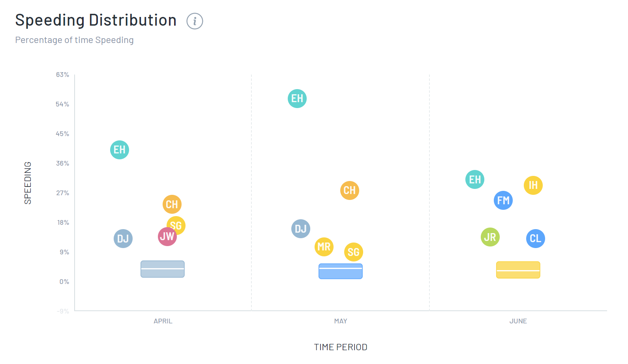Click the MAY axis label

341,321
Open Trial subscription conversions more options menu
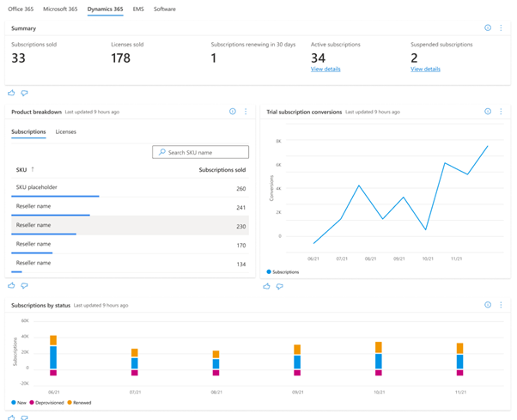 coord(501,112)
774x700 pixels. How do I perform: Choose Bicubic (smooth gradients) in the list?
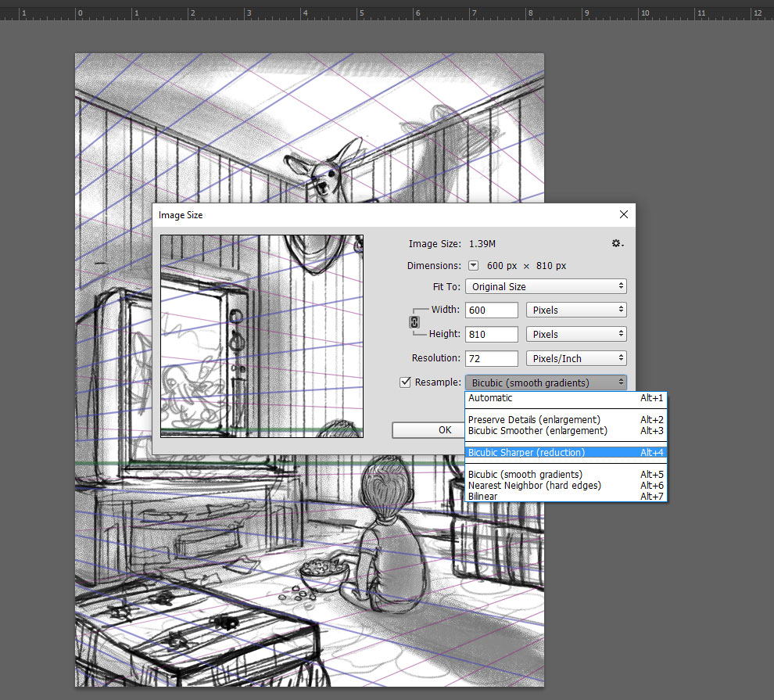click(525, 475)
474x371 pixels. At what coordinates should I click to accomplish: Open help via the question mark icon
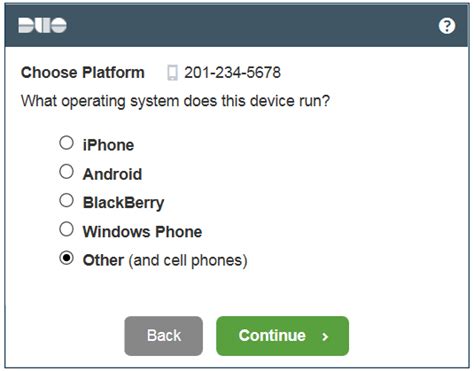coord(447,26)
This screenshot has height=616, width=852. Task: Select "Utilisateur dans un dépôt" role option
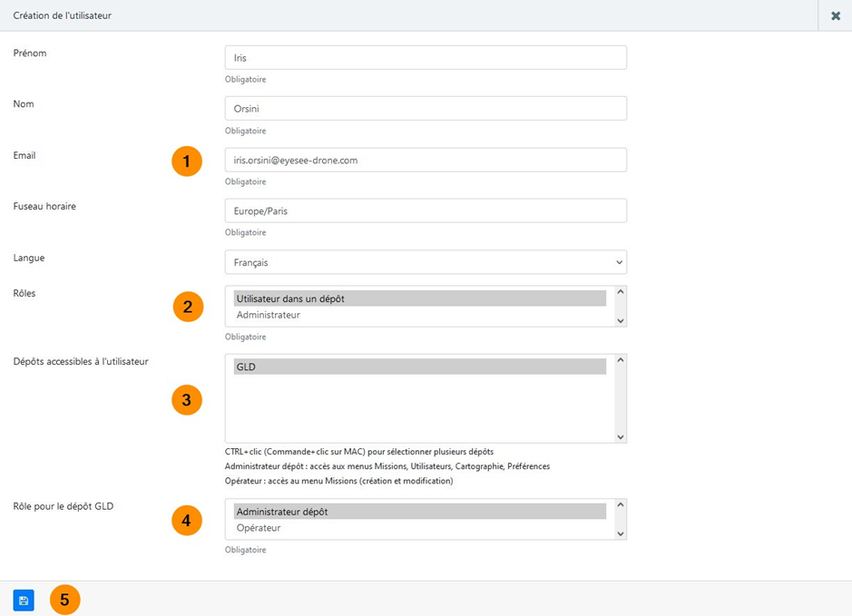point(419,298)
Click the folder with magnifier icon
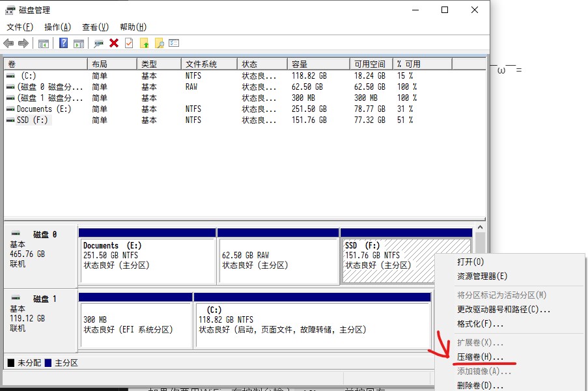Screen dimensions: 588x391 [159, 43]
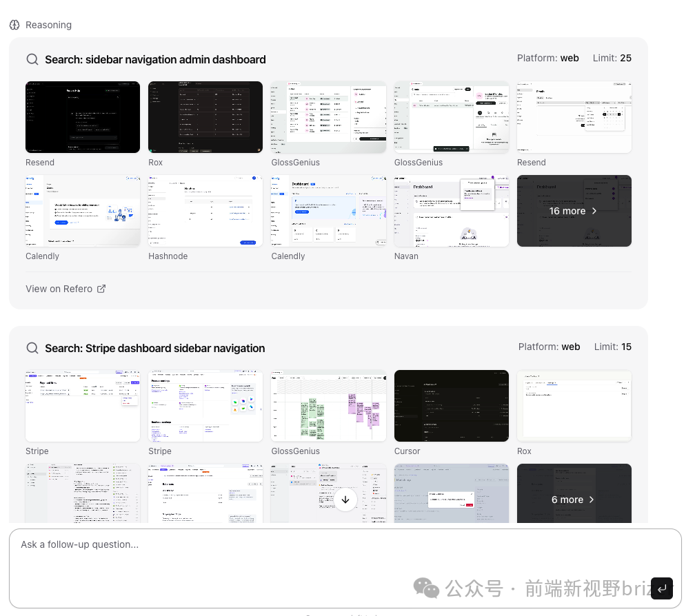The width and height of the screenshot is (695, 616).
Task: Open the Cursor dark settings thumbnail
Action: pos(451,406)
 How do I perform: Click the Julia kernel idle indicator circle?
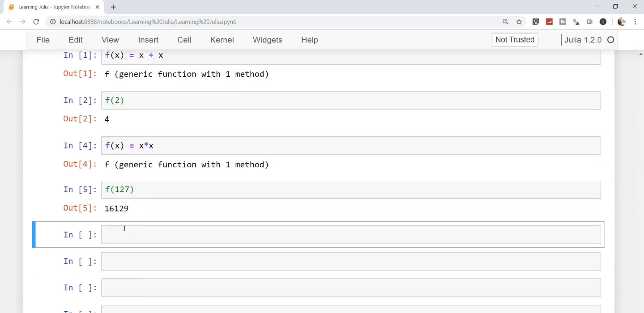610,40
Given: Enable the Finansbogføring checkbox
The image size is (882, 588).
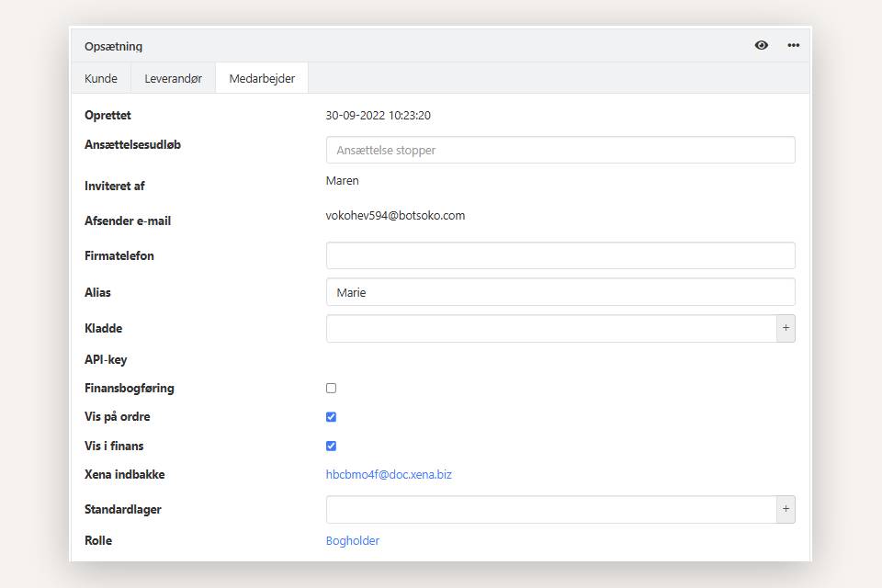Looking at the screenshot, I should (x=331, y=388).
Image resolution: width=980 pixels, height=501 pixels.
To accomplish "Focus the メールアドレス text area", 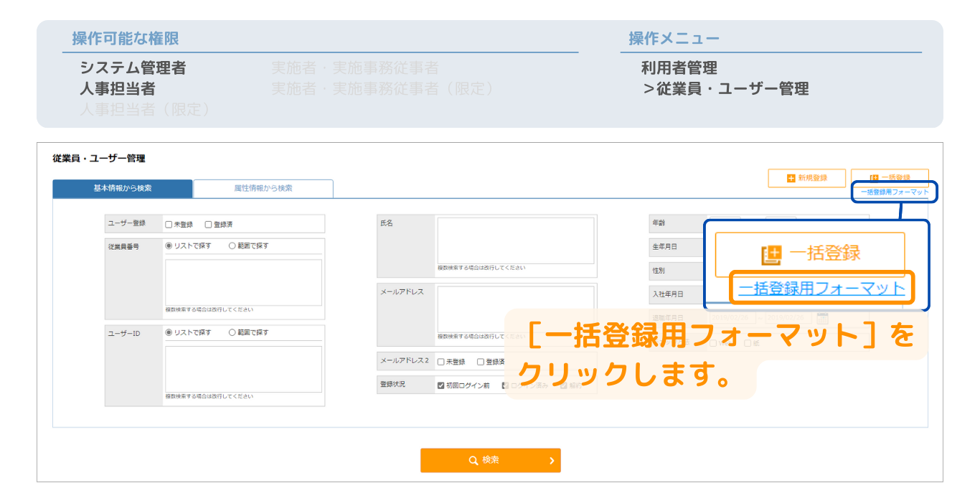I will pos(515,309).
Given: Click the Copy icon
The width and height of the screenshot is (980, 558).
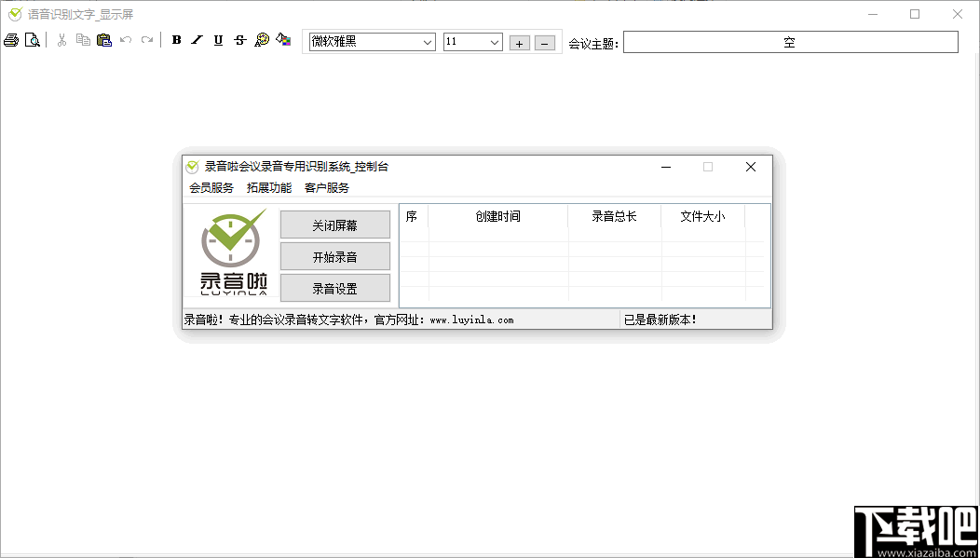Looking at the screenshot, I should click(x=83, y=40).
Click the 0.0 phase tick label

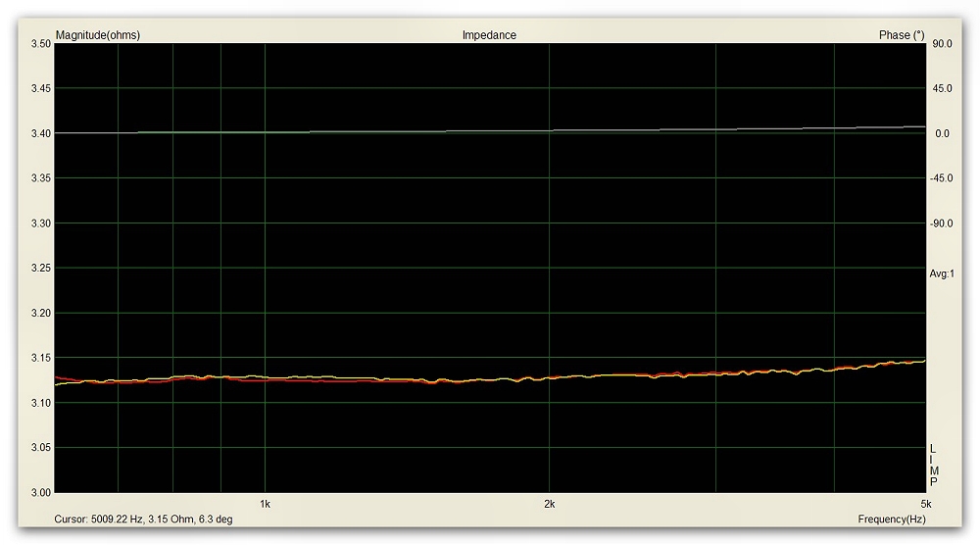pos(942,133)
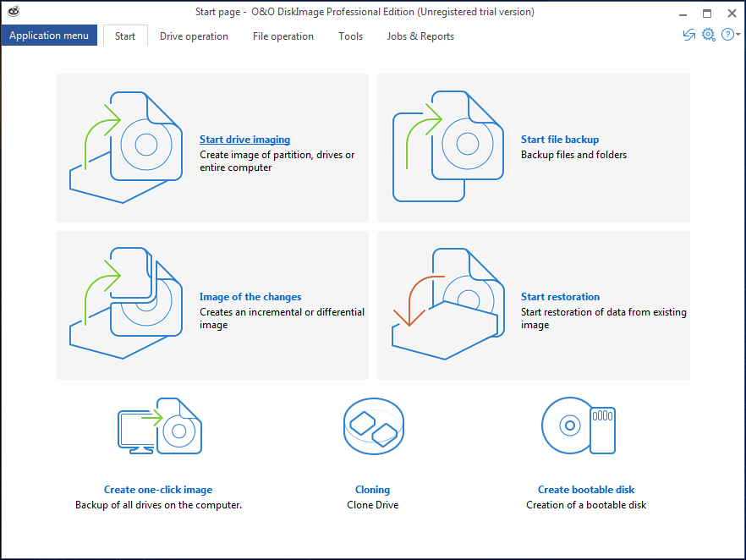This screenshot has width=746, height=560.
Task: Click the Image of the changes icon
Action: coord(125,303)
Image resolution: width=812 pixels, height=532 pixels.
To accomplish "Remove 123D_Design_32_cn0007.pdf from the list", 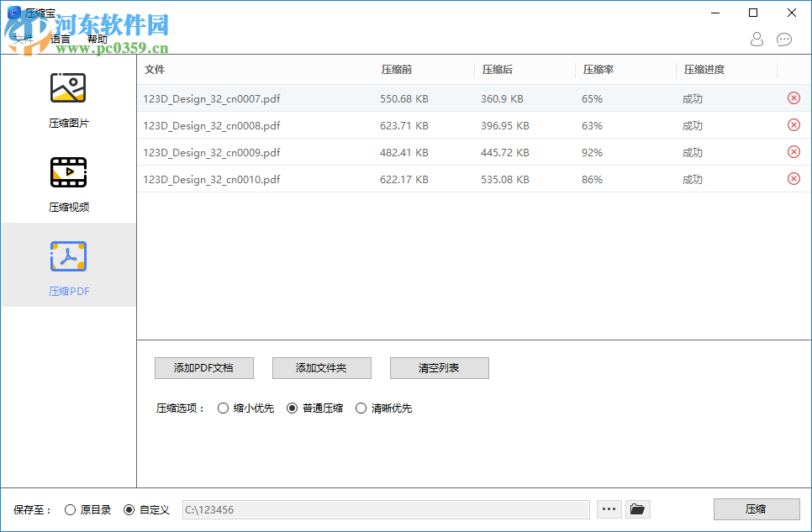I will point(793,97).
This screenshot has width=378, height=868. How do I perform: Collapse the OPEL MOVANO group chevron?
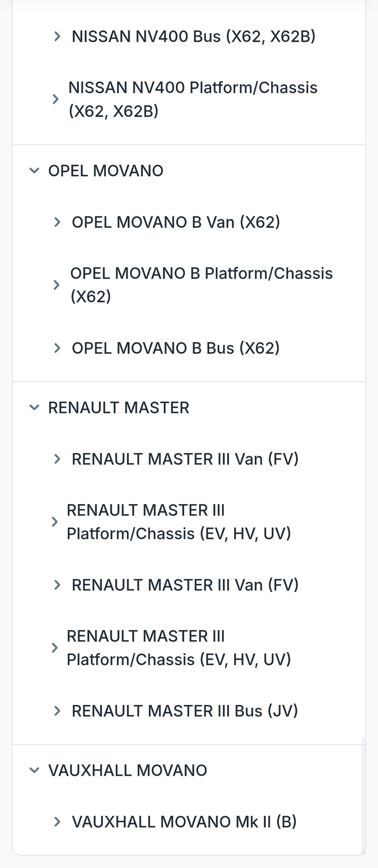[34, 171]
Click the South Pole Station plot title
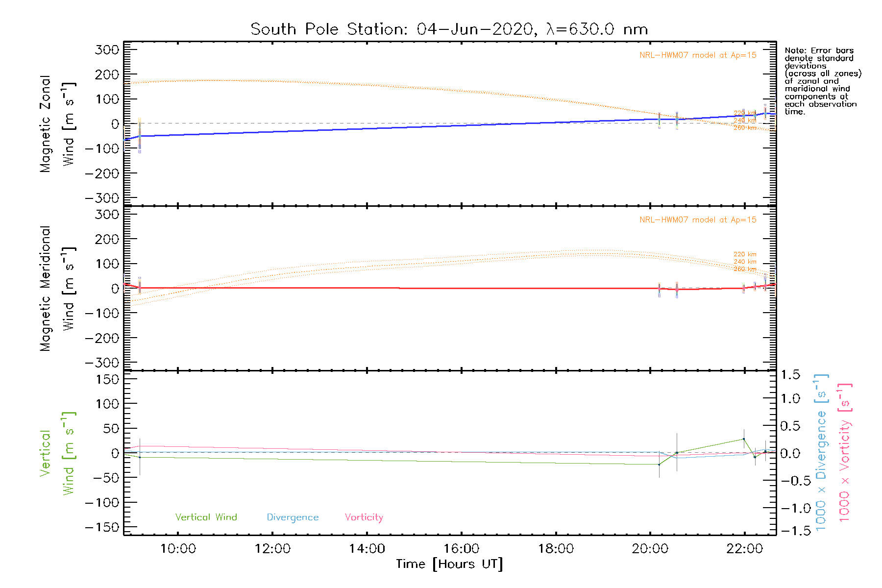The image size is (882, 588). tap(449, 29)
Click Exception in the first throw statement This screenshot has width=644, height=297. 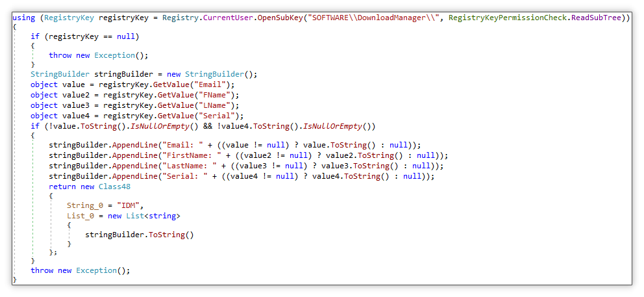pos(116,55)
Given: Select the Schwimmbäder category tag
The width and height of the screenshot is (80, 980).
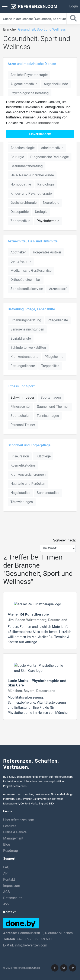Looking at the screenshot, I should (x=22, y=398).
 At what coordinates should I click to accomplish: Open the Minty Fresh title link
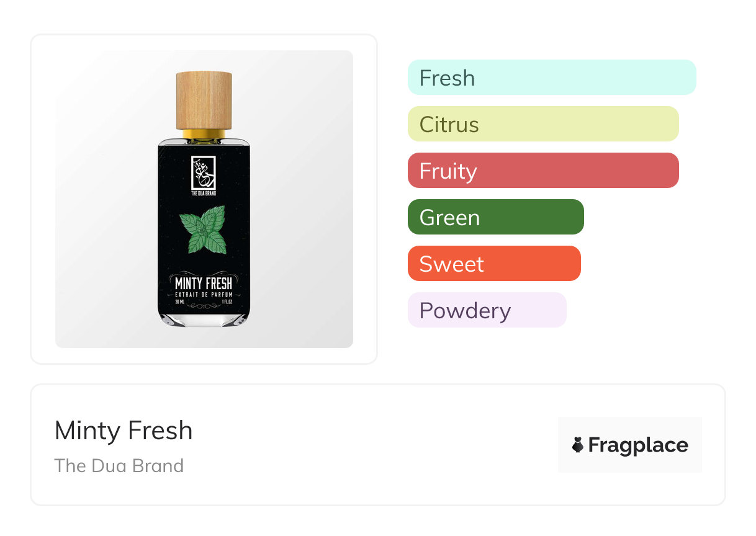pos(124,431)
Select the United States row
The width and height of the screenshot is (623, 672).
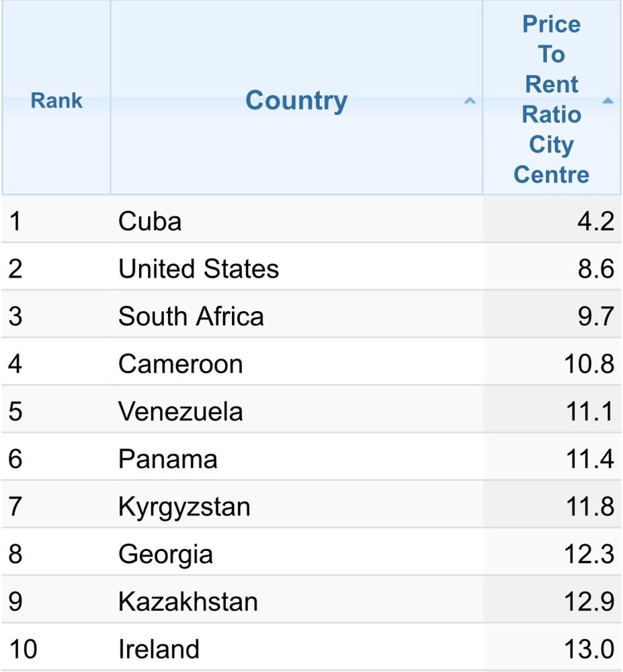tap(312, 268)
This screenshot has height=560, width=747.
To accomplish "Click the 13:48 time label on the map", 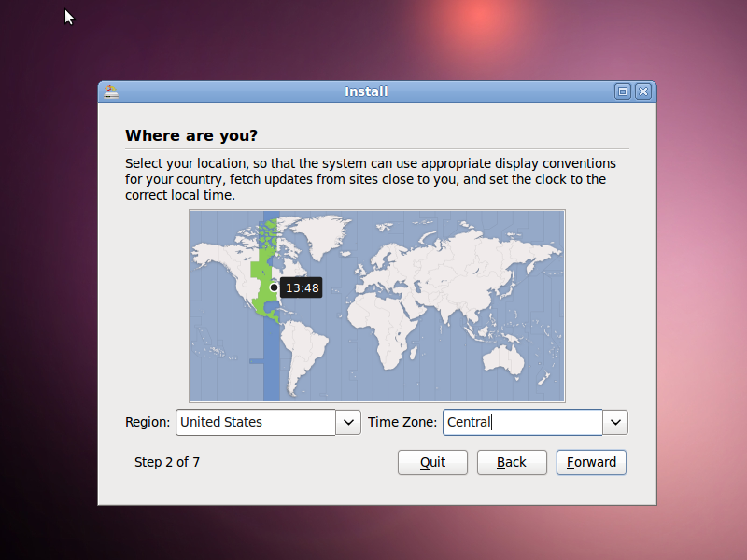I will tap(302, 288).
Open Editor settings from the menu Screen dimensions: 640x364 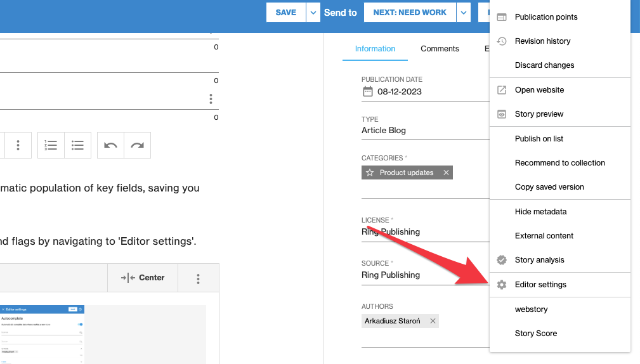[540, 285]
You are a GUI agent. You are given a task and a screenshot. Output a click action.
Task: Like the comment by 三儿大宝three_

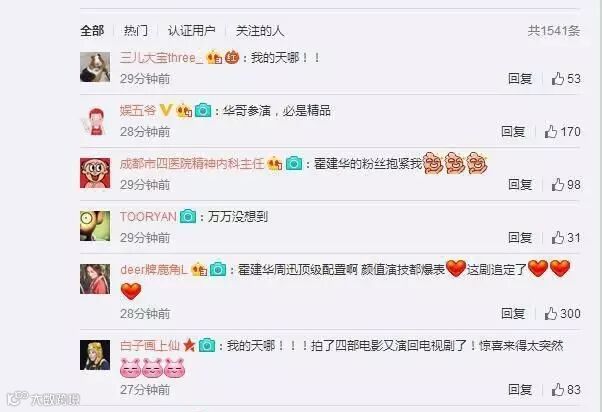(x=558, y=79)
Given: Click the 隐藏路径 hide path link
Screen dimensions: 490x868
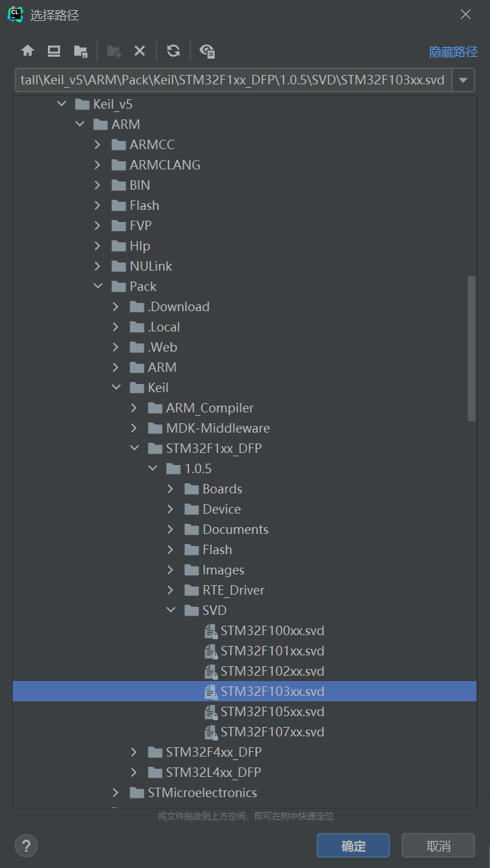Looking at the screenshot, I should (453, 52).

··········

§ **Description of the task**
Every line of the material that holds the word "resolution" must be found and copied.

§ **Exercise solution**
Image resolution: width=980 pixels, height=501 pixels.
Image resolution: width=812 pixels, height=532 pixels.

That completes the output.